- SHORT TASK 1:
Render the stretch of the entries from the line containing "Task: Click the 18.00 dk value cell" through the line containing "Action: (668, 226)" as a Markdown table with the columns Row and Line. Leave out blank lines and pictures.

········

By 2018 conditions for China had stabilised causing policy makers to reduce controls on the capital account and therefore begin to allow the Renminbi to become market driven once again. During the mid-2014 to early 2017 period nearly 1 trillion USD in capital was flowed out of China, Showing the mass amounts of capital outflows China was experiencing during the period. (McCowage, 2018)

How has China been connected to the greater global economy in terms of finance China has been connected to the global economy in terms of finance through the Forex. Specifically, through the Chinese currency renminbi. When China’s outflows began to exceed their inflows the Forex market was greatly impacted as the RMB began to decrease in value on the market and investments from other nations declined. This shows us how they are dependant on the global economy.

Financial policies the Chinese government has been implementing

In response to the increase of capital outflow Chinese government policies were introduced in the attempt to control capital outflows and encourage inflows. These government policies are specifically Tightening restrictions and affected several types of capital such as FDI, banking-related and portfolio. These restrictions succeeded in reducing the trend of increasing outflows.

The international business cycle

Parallels between the global economy’s performance and China’s performance

The global economy and China have parallels in regional alignments and the global financial crisis’ effects. With the increasing of integration between economies there is also an increase in the transmission of economic conditions (weebly,2018). Closer economic integration makes economies engaging in trade experience higher levels of growth, but this economic integration also makes economies more exposed to downturns in the global economy.

In the mid-2000s as a result of both China and the United states experiencing upswings this caused the global economy to achieve its fastest growth rates in 30 years. Another example of china’s parallel with the global is when China’s shanghai stock market depreciated by 7% in a single day and the Europe, Asia and United states markets followed suit at the beginning of 2016.

········

- SHORT TASK 2:
Continue the passage on China's ties to the global economy from the point where it stops.

- DATASET:
········

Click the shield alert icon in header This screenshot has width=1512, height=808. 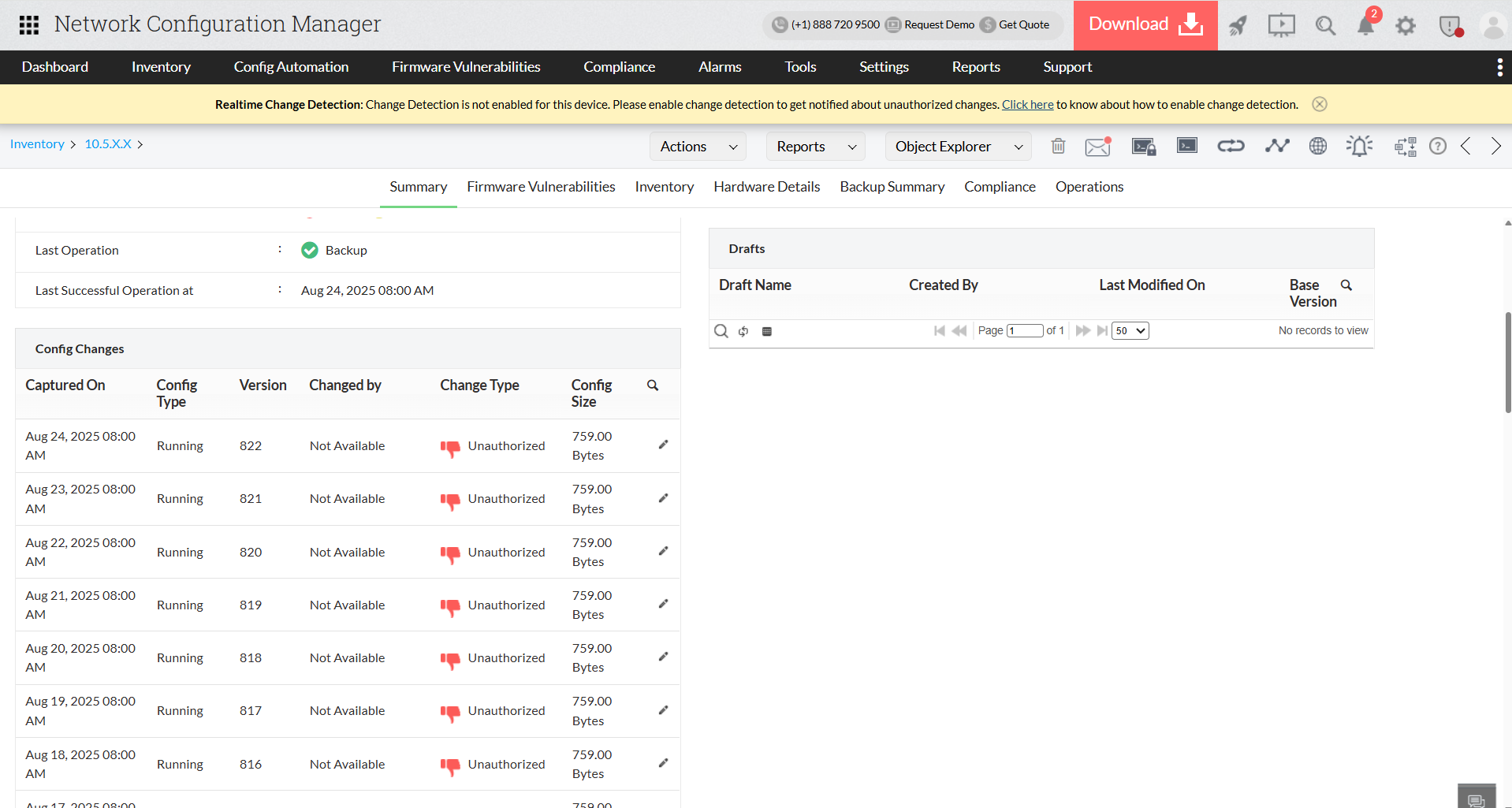click(x=1450, y=26)
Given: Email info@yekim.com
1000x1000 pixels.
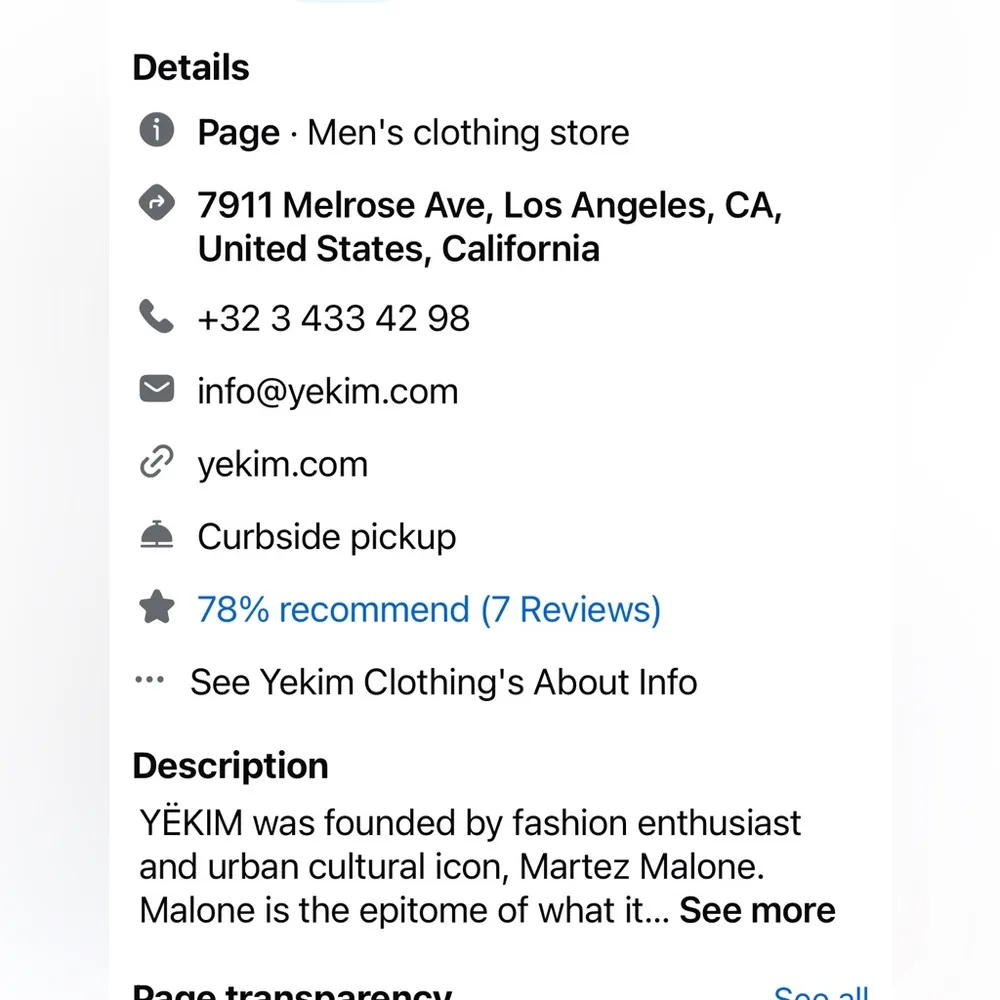Looking at the screenshot, I should tap(327, 391).
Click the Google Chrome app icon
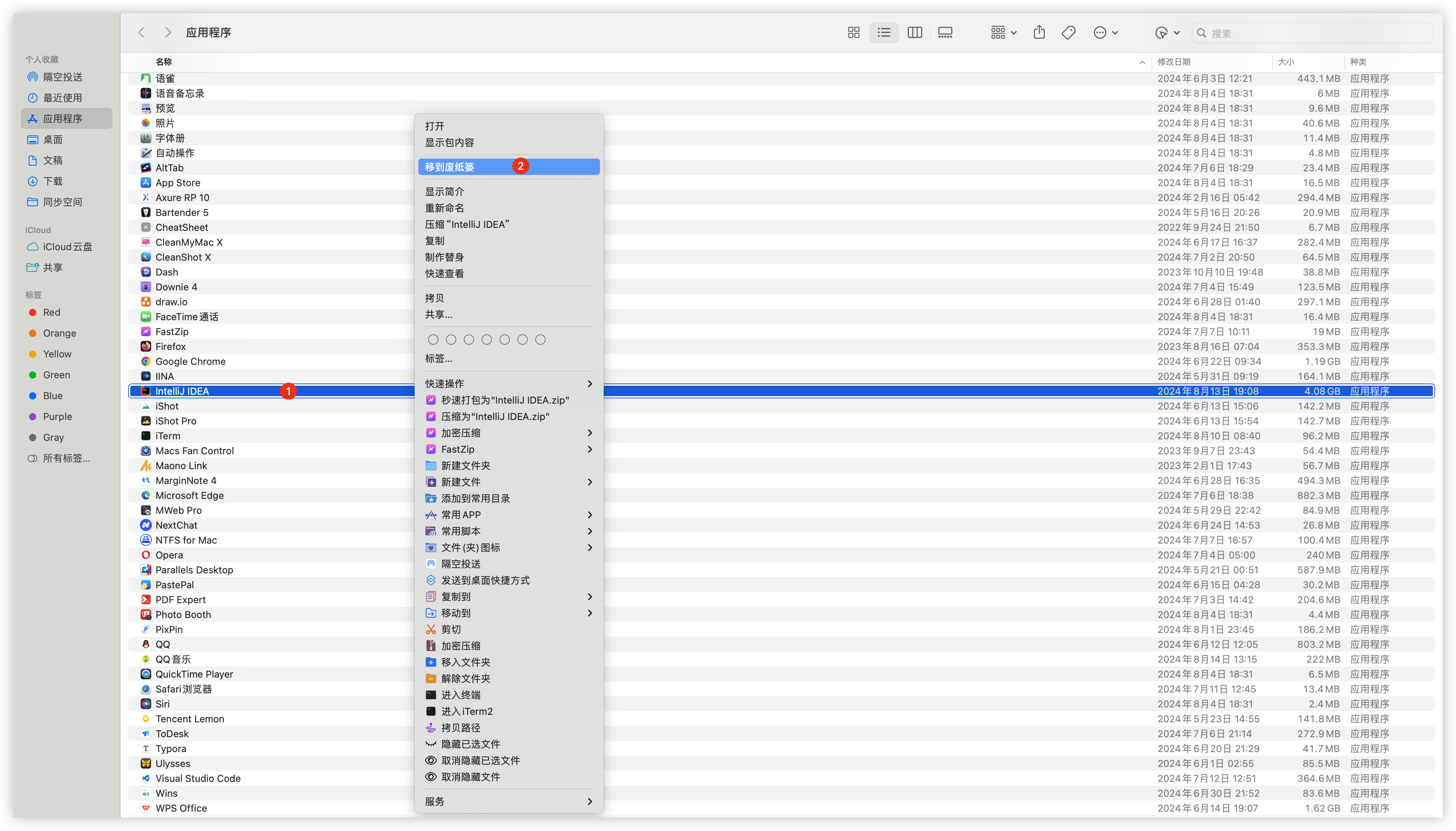 point(146,361)
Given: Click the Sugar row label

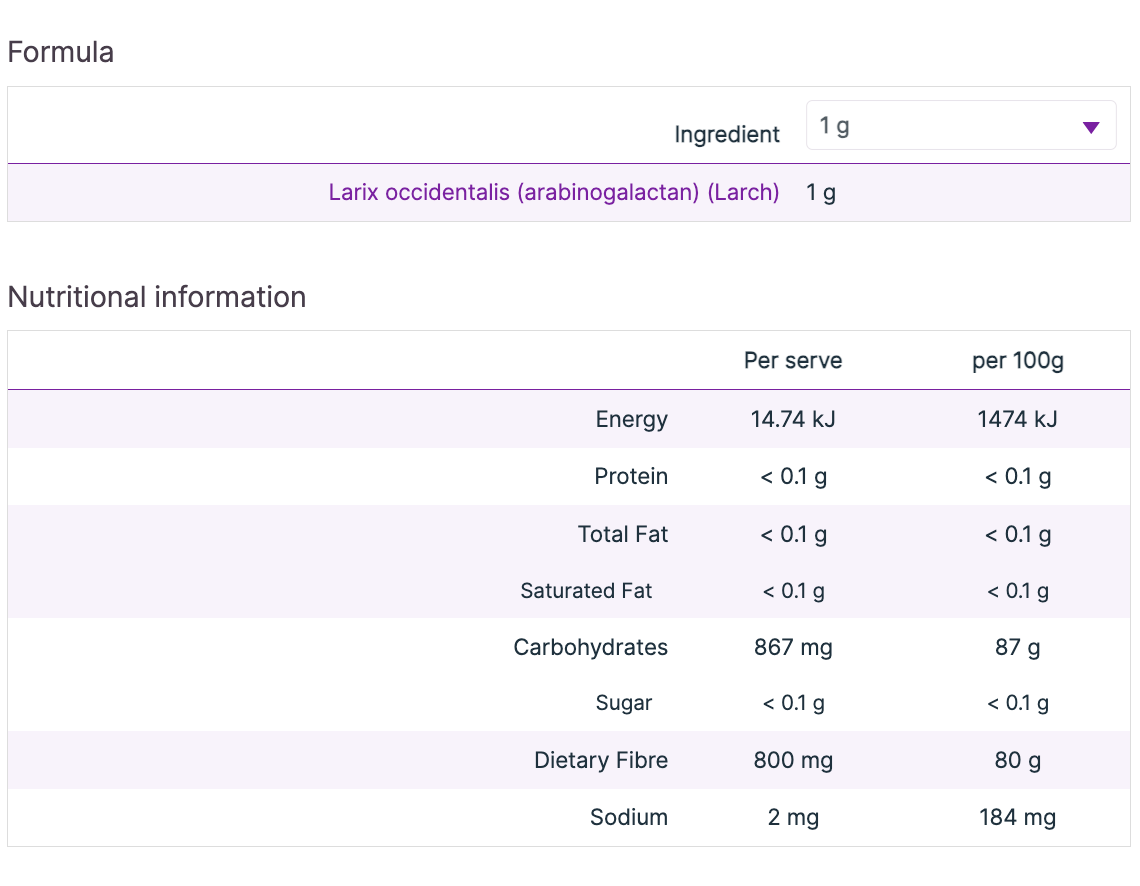Looking at the screenshot, I should point(624,703).
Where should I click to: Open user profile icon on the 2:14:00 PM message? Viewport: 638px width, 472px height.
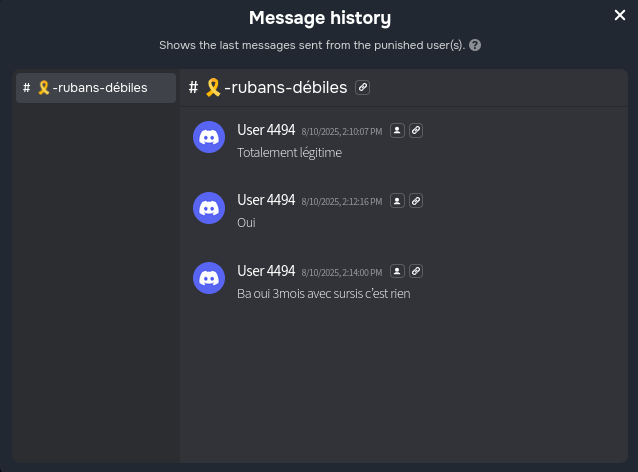pos(397,271)
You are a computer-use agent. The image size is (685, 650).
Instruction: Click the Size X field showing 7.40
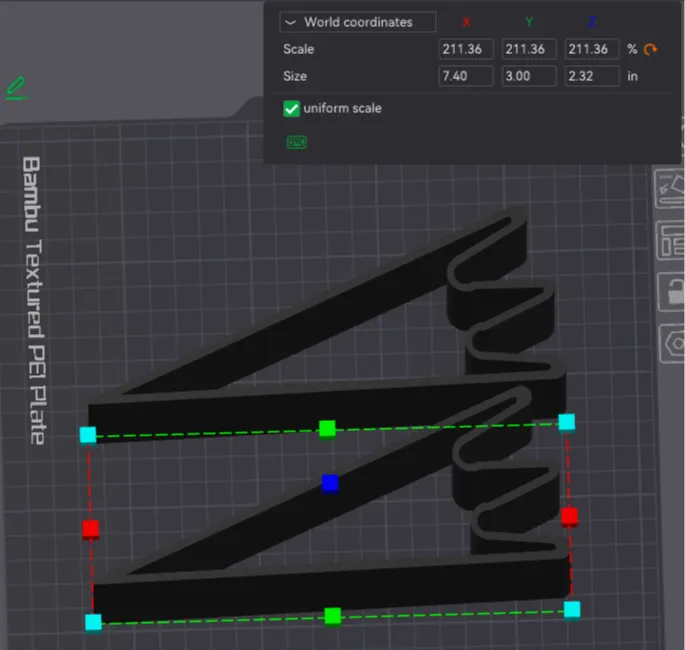pos(466,76)
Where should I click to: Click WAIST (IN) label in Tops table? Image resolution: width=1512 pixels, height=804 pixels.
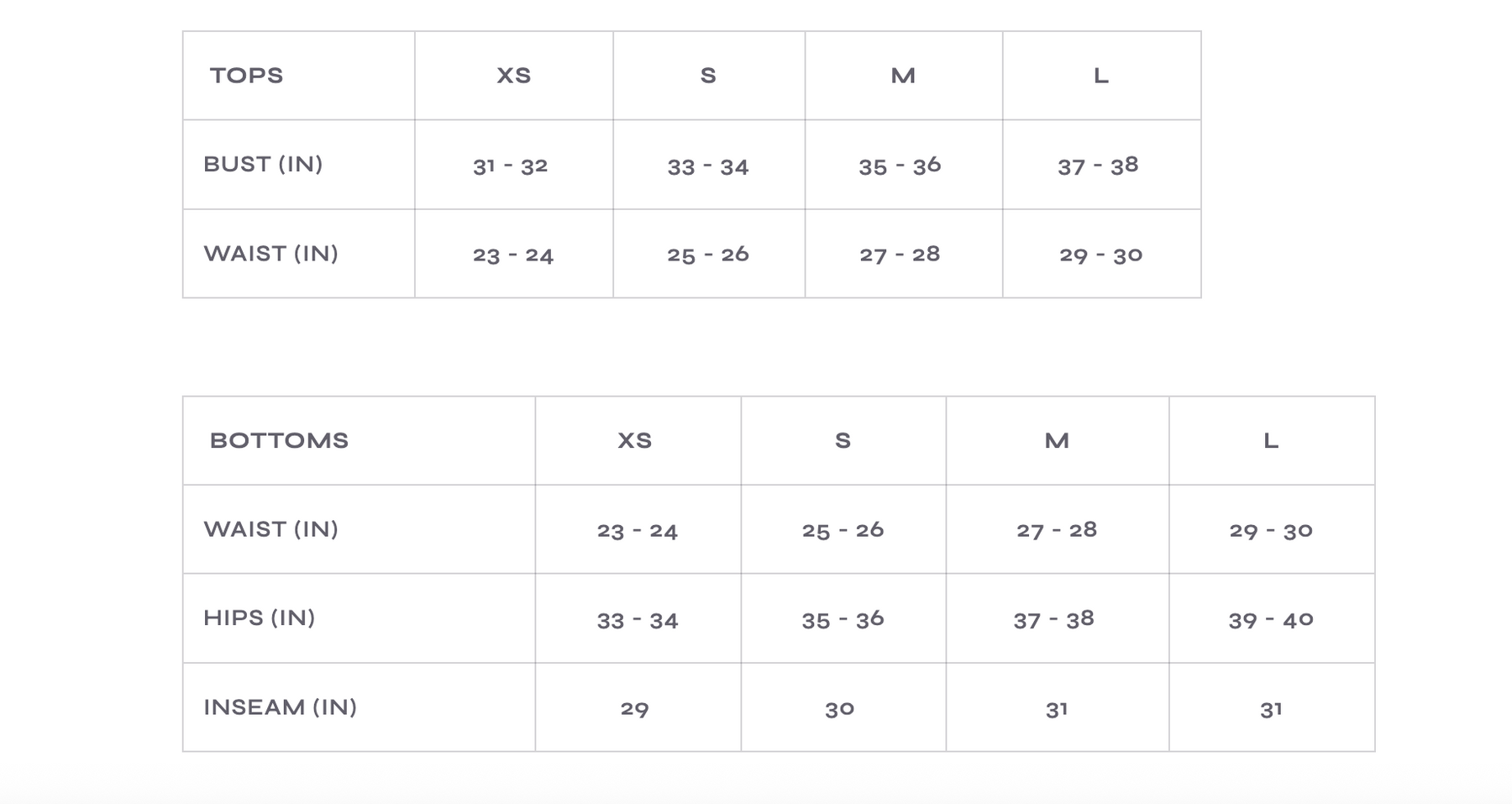270,254
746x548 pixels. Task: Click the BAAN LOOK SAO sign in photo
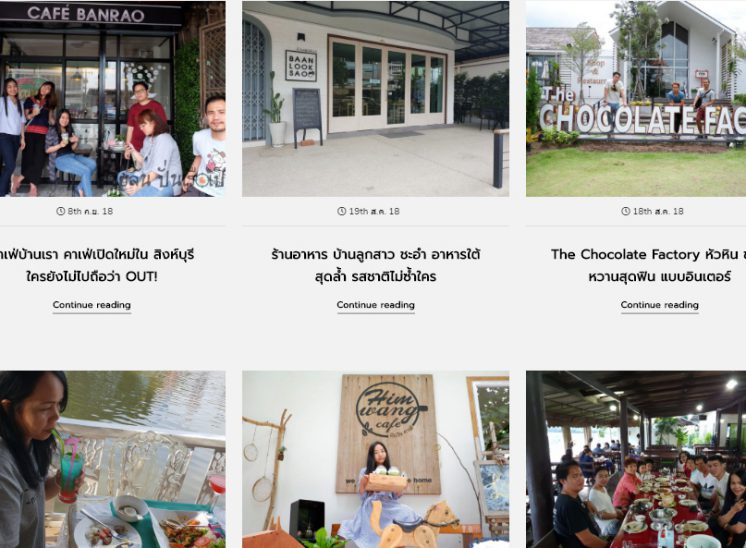pyautogui.click(x=301, y=66)
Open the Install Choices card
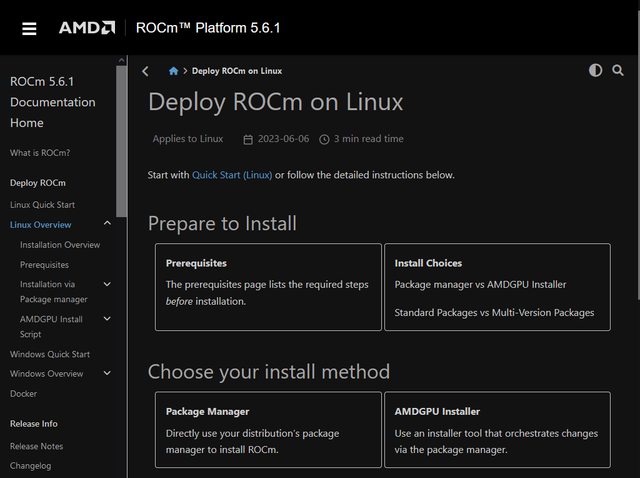This screenshot has height=478, width=640. click(496, 286)
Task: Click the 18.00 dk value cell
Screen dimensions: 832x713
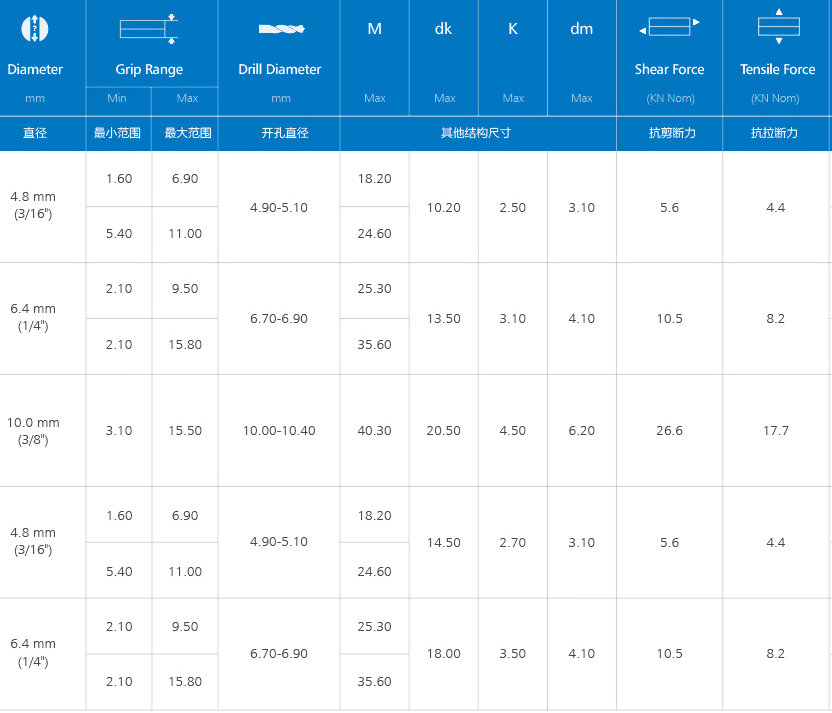Action: (443, 654)
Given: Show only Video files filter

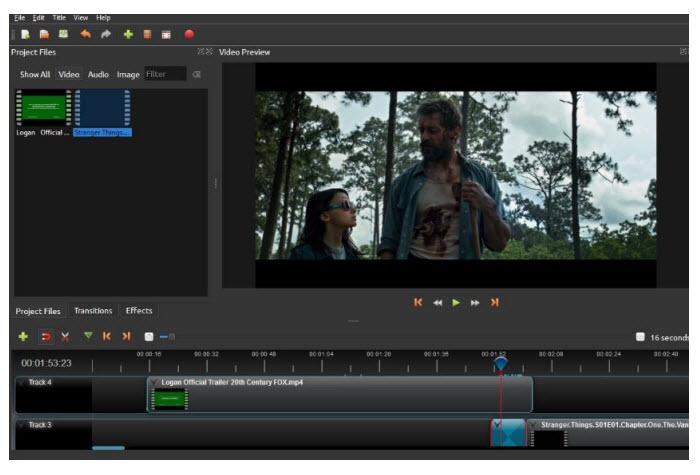Looking at the screenshot, I should pyautogui.click(x=68, y=74).
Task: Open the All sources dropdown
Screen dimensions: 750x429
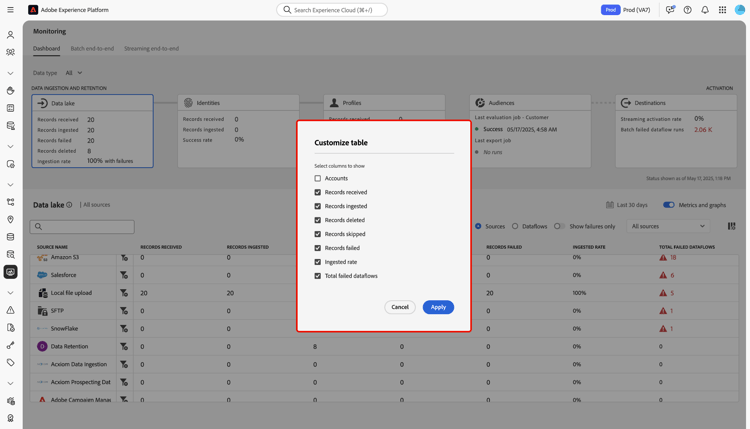Action: (668, 226)

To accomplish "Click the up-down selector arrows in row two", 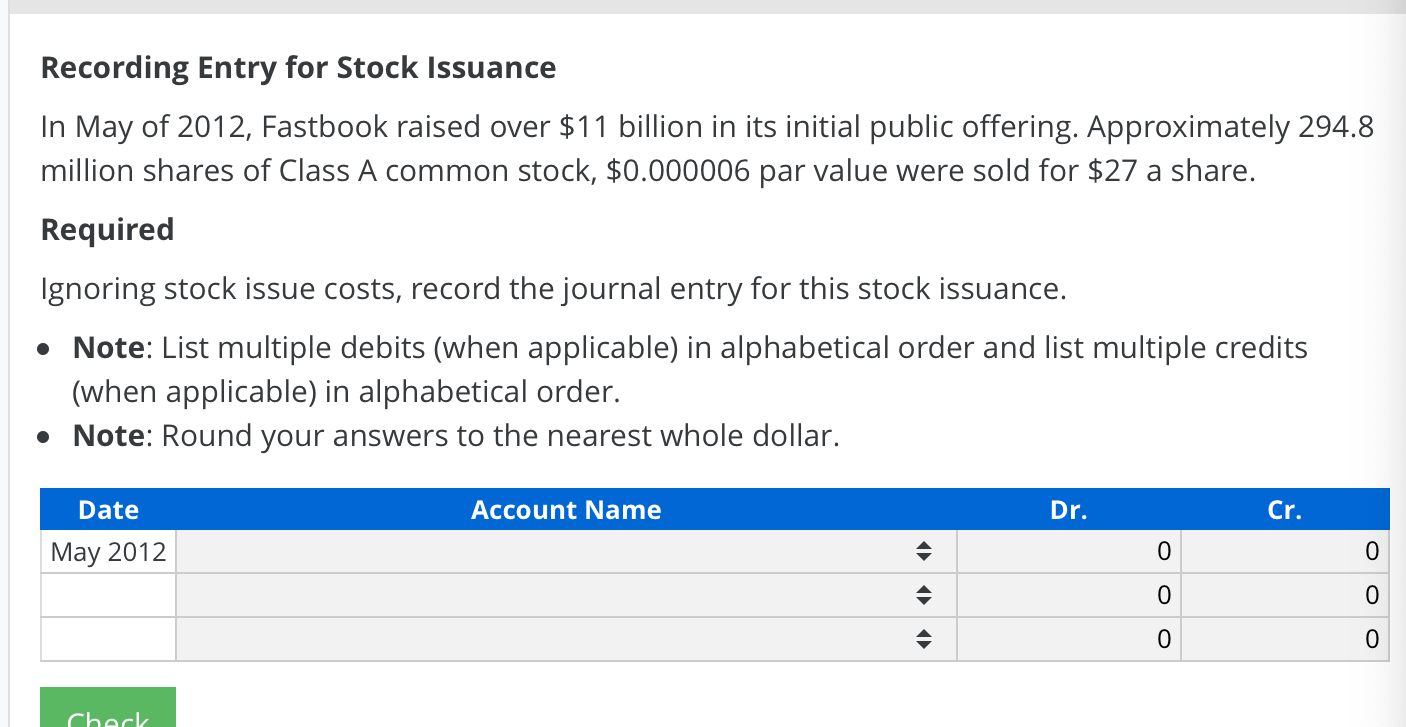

········

- RESULT 1:
| Row | Line |
|---|---|
| 1 | Task: Click the 18.00 dk value cell |
| 2 | Screen dimensions: 832x713 |
| 3 | Action: (443, 654) |
| 4 | Given: Show only Video files filter |
| 5 | Looking at the screenshot, I should pyautogui.click(x=68, y=74). |
| 6 | Task: Open the All sources dropdown |
| 7 | Screen dimensions: 750x429 |
| 8 | Action: (668, 226) |

- RESULT 2:
The international business cycle has impacted China negatively in relations to the Global Financial Crisis (GFC) and the Asian Financial Crisis (AFC) and has impacted positively through the increase of trade it brings to China’s economy. China’s rate of growth measured by real GDP dropped to 9.2% in 2009 from the GFC as it decreased China’s exports as well as foreign investment.

As a result of the AFC the Chines economy much like the GFC had a drop in real GDP. China also say a large decrease in their exports to Asian economies, exports decreases varied from 6.7% with Japan to a massive 36.4% with Indonesia (Hai, 1999). A major positive of their integration to the international business cycle is the increase in trade it entails, it is because of this large increase in trade that the Chinese economy has had large growth in real GDP.

How can we account for this synchronisation?

We can see the synchronisation of China and the global economy through the financial markets. For example, fluctuations of currencies on the forex will affect the global economy not just domestic economies.

Macroeconomic policies

On the 9th of November 2008 the Chinese economic stimulus plan of 4 trillion RMB was announced by the State Council of People’s Republic of China. This stimulus plan was created to combat the impacts of the GFC on the world’s largest economy. This macroeconomic policy is considered a success. Although China saw a decrease in growth of 6% in the 4th quarter of 2008 and 1st quarter of 2009 the economy’s growth rose to over 8% in the 2nd quarter of 2009 and then further to 10% in the 3rd quarter of 2009. (Wikipedia,2018)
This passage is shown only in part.